Sunday, August 28, 2011

LiveCD Script, Its beginning, Unity and PCLinux


Progress of LiveCDs had a bumpy ride.

The story as it is told to me is as follows;
But I do not know how true the facts are.

However, I discovered LiveCD in 2007 with PCLinux 2007 long time after its hatching.

LiveCD project was stagnant at the beginning which was understandable and had a SINGLE developer working on it.
 
That developer joined Unity Linux and all 25+ developers there decided to help him make some progress on it.  

The impact LiveCDs made on me is substantial and never waned.


In the meantime, they took the initiative to make improvements.  
For example, they gave it 64bit compatibility.  
They gave it better detection capacity.  
They took the code and gave it better international language support.  

All those things are made available for FREE to any distribution wanting to download a snapshot from SVN.

Now, if anyone has a claim to LiveCD as ‘theirs’ it would be Jaco Greefe who was the principal on the project LONG before any distributions other than Mandrake aka Mandriva even worked with it.  

The script creator Jaco Greefecame from Mandrake Project.

Texstar used Jaco’s project mklivecd and created the original PCLinuxOS 2003 release. 

This release was based on Mandrake 9.2 at the time and a few other Mandrake developers began to debug the script through the creation of PCLinuxOS.  

Mandrake was a trademarked name, so Texstar named it PCLinuxOS.

As you can see, if any one distribution has claim to mklivecd, it would be Mandrake aka Mandriva which was where the script creator/s came from. 

It’s also where the script was first made usable. 

Texstar made it into a nice package with PCLinuxOS which  is totally true.
Texstar only had 32 bit version and only supported English language.


Unity which branched off from Mandrake/PCLinux continues to improve the Live Script with 64bit and addded even udev.

Unity approach is for the Live script to work for other distributions not just for Mandriva derived distributions.
It is targeting developers and savvy guys and not newbies and users.

There have been many attempts by Unity Linux developers to get other distributions that use mklivecd involved with the development of it.  

That invitation is always open to any and all distributions that use it.

As it is Unity is struggling with manpower shortages and its development has again gone into crisis situation and stagnation. 
This is where even a good product may be lost at the end due to lack of improvements and enthusiasm.
The Goal of Unity as stated below are
Unity Linux targets DEVELOPERS.  
We don’t target end users.  
If end users like Unity, GREAT!  
If not, we don’t worry about it.  
Unity Linux has derivative distributions called “branches” that work to target the end user.  
Unity Linux itself is targeted squarely at distribution developers and advanced users who want to be able to use the mklivecd scripts.

Unity attempt at refining the core utilities and it is just over 300 MiB.

1. Humanity.
2. Synergy
3. BBI are only three of its derivatives.

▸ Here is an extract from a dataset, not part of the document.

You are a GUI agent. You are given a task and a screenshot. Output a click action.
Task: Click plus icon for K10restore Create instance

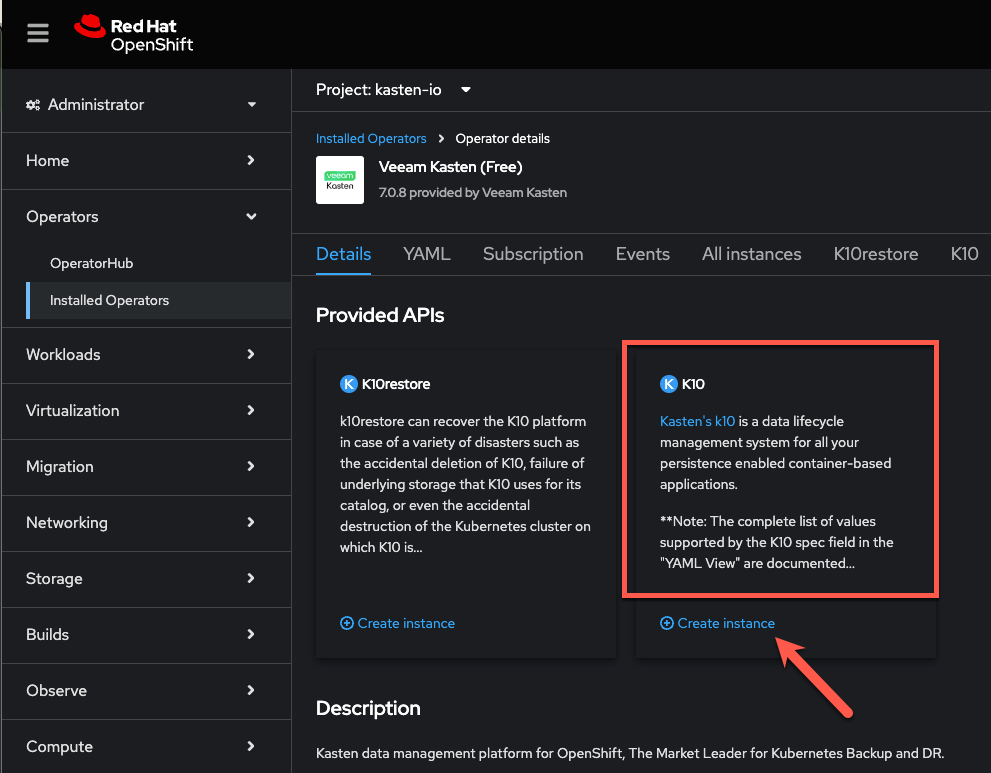point(347,623)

Hope everybody get together and help Unity Linux (not the Ubuntu desktop) to keep the spirit of Unity in Diversity and have a refined product at the end of the day.
Update is long overdue.

I have used the Unity 2010.2 and made a Live USB.
I tried to fiddle with the script (mind you it is in graphic form and not command line and terminal) and mounted an iso file of a distribution which was not a Unity derivative (which I was able to do with UnetBootIn) and it failed to mount the sfs file of that distribution.

It is not of the class of UnetBootin yet but given time and effort mklivecd scripts should become the gold standard of LiveCDs.